# Enterprise Solutions > Oracle Apps Basic relation between AP,AR, GL and PO

## Geek_Guest

I am new to Oracle APPS, I want to know the basic relation between AP,AR, GL and PO in terms of Invoice, Quotation. 

Any ones help is appreciable.
Thanks in advance.

*Question asked by visitor niranjan*

----------


## krish_ORA

we receive order from customer. WIP (work in process) if we are not able to meet sales order then requisition is raised. PO is approved. PO goes to supplier. Supplier sends his shipment. AT the time of creation of invoice PO matching takes place. If matching is approved then payment is made to supplier.
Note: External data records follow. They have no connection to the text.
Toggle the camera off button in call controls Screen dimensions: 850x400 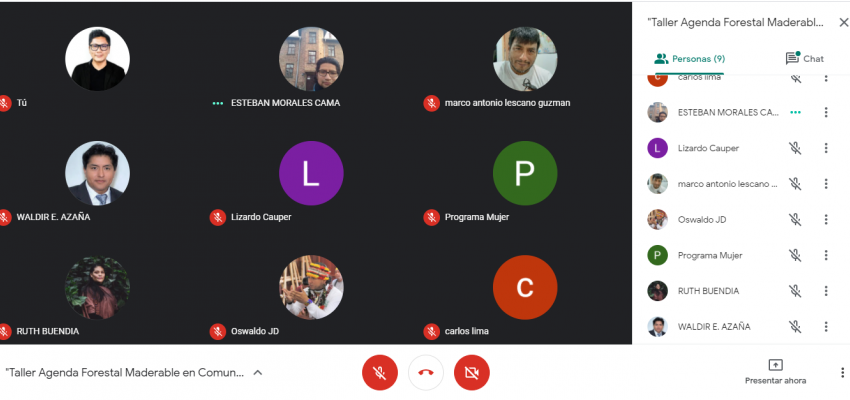(x=472, y=372)
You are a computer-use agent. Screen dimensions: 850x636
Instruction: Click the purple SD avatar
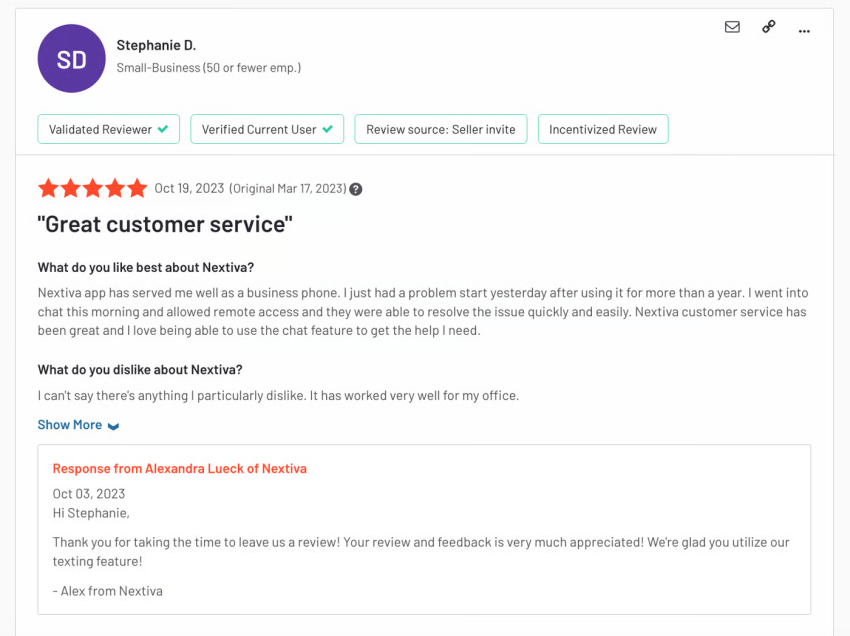point(71,59)
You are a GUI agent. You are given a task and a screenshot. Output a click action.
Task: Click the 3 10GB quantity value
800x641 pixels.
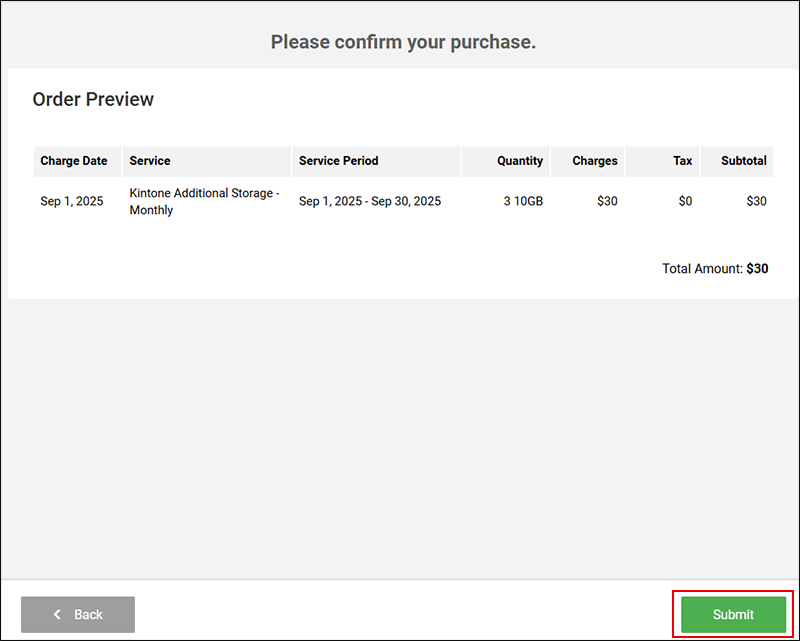coord(523,201)
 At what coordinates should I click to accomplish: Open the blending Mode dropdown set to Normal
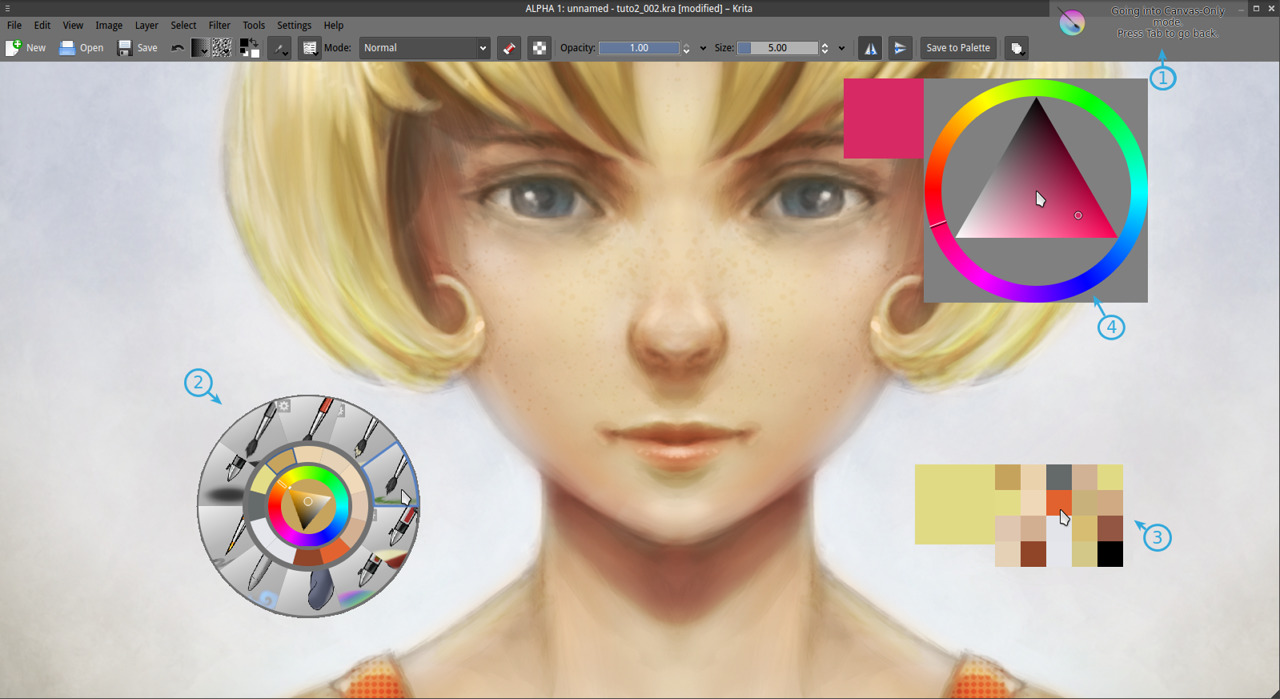(425, 48)
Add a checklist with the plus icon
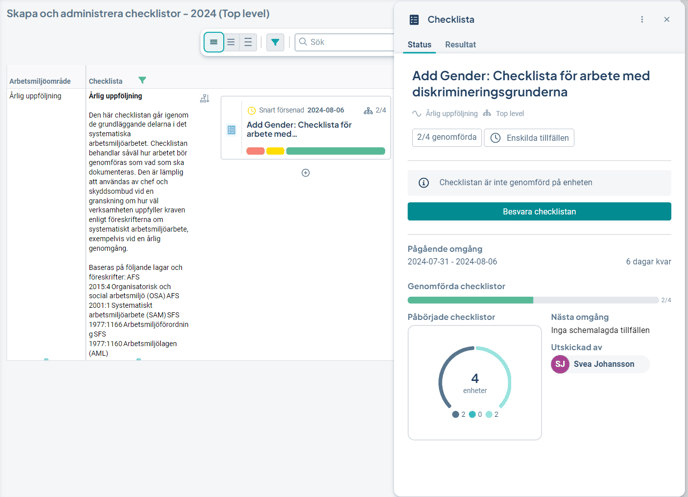Image resolution: width=688 pixels, height=497 pixels. click(x=306, y=173)
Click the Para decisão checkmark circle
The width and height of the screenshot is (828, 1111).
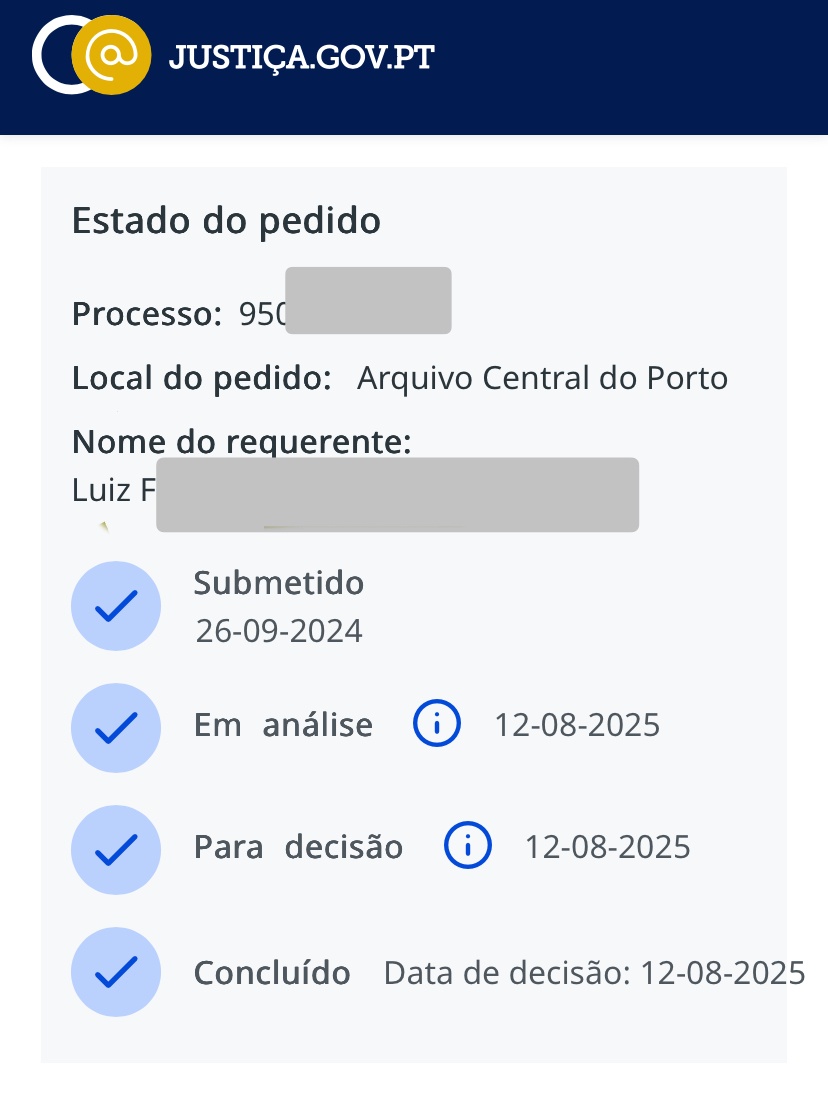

Then all entries go to GL. Entry from AR is also goes to GL.

----------


## vikram_oracle_apps

> I am new to Oracle APPS, I want to know the basic relation between AP,AR, GL and PO in terms of Invoice, Quotation. 
> 
> Any ones help is appreciable.
> Thanks in advance.
> 
> *Question asked by visitor niranjan*


All the transactions are made in PO and in AP and AR will update the system based on the transactions. All this information from AP and AR will be finally posted in GL for reporting purpose.

----------


## lkreddy99

could anybody give clear idea about profile options

----------